Michael Carter-Williams Leap to Superstar Status Gives Syracuse a Great Shot at Another Deep RunPosted by rtmsf on December 10th, 2012
Danny Connors is an RTC correspondent.
It wasn’t too long ago that Michael Carter-Williams was a forgotten member of the Syracuse Orange. Stuck behind an experienced backcourt featuring Scoop Jardine, Dion Waiters and Brandon Triche, Carter-Williams seemed glued to the bench – playing sparingly, and with a tight leash whenever his name was called. The 6’6” point guard only played in four of the Orange’s last 11 games and did not enter any of last year’s NCAA Tournament contests. “I thought I should have been playing,” he said. Fast forward a year later and Carter-Williams is proving to be one of college basketball’s biggest breakout players. After a 15-point, 16-assist performance in a 108-56 thrashing of Monmouth over the weekend, the Massachusetts native is averaging 12 points and over 10 assists per game, good for first in the country. His 16 assists versus Monmouth were the third most in Syracuse single-game history, behind only Sherman Douglas and Pearl Washington.

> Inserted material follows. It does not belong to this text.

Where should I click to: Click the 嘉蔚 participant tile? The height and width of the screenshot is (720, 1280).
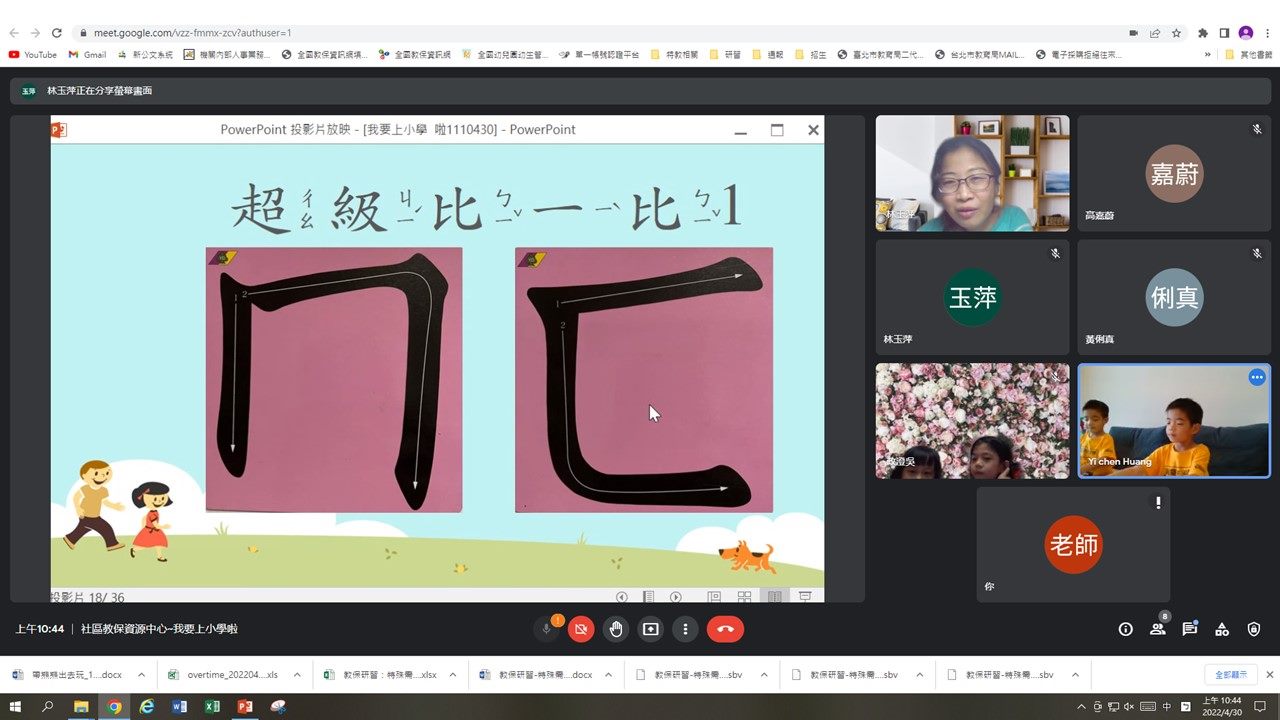click(1173, 174)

Carter-Williams has kept the Orange’s offense running smoothly with his deft passing ability and vocal leadership. When he leaves the game, Syracuse is left without a facilitator and the offense crumbles. As shown in Luke Winn’s latest Power Rankings, Carter-Williams assists on 50.2% of Syracuse’s field goals, which is fourth most in the country. Rakeem Christmas, the recipient of many of Carter-Williams alley-oops, said having the point guard on the floor is key. “He [Carter-Williams] makes it very easy. Just knowing he’s there on the court makes me want to get open even more, so he can pass the ball to me.” He said his vocality on the floor is something he learned from Jardine. “Scoop was great. He taught me a lot. I learned from him a lot, probably more than any other player,” he said. Carter-Williams can often be seen directing a teammate where to go on the floor or gathering the troops for a quick huddle before a free throw. “He’s just taking control of this whole entire team,” said redshirt freshman Trevor Cooney. Aside from his assist numbers, Carter-Williams has also stuffed the box score in the rebounding and steals columns. He’s second on the team in rebounding with six per game, and fourth in the country in steals with just under four per game.
One area where Carter-Williams has struggled has been from three-point range, where he started the year just 1-of-15. Fans and analysts alike took to Twitter, writing that he needs to develop his jump shot, declaring it a weakness. Carter-Williams said he has heard the rumblings and strongly disagrees with the assessment. “I’ve been hearing that I can’t shoot, but I’ve been shooting my whole career. I was just in a little slump, so hopefully I’m back now.” He said he thinks people rushed to judgement after a slow start, not looking at his success last year or in high school. “Don’t judge my game if you haven’t watched me. Don’t judge me after just five games,” Carter-Williams said. In the past two games, he is 5-of-12 from long range.
After posting his third consecutive double-double, Carter-Williams said he is hoping for a triple-double next, a far cry from last season’s hopes of just getting into games. He said the learning experiences from his tough first year have helped him now that he’s starring for SU. “It kept me patient and told me I still have work to do,” he said, adding, “trying to make them better [in practice], made me better.” Last offseason, Carter-Williams said he worked mostly on ball-handling to prepare for the new role as lead guard. Head coach Jim Boeheim is pleased with the improvement and the product on the floor. “Michael is getting his numbers every night, he’s getting the ball to people, finding people, that’s what he does.” Assuming Carter-Williams keeps it up, Boeheim has a great shot at getting his team back to the Final Four.